• _Data listing_
§ §

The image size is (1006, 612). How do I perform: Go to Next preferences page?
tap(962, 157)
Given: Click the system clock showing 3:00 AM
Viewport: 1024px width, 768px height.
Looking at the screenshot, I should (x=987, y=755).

§ §

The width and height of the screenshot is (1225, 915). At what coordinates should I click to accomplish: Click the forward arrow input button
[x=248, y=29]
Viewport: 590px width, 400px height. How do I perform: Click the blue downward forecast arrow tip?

§ §

• _Required work_
From the data above, reproduce word for word the lines running from the line with "The width and" to the line with "Viewport: 590px width, 400px", ends included.

• _Finished exercise_
The width and height of the screenshot is (1225, 915). At what coordinates should I click to accomplish: Click the forward arrow input button
[x=248, y=29]
Viewport: 590px width, 400px height. How do I perform: Click the blue downward forecast arrow tip?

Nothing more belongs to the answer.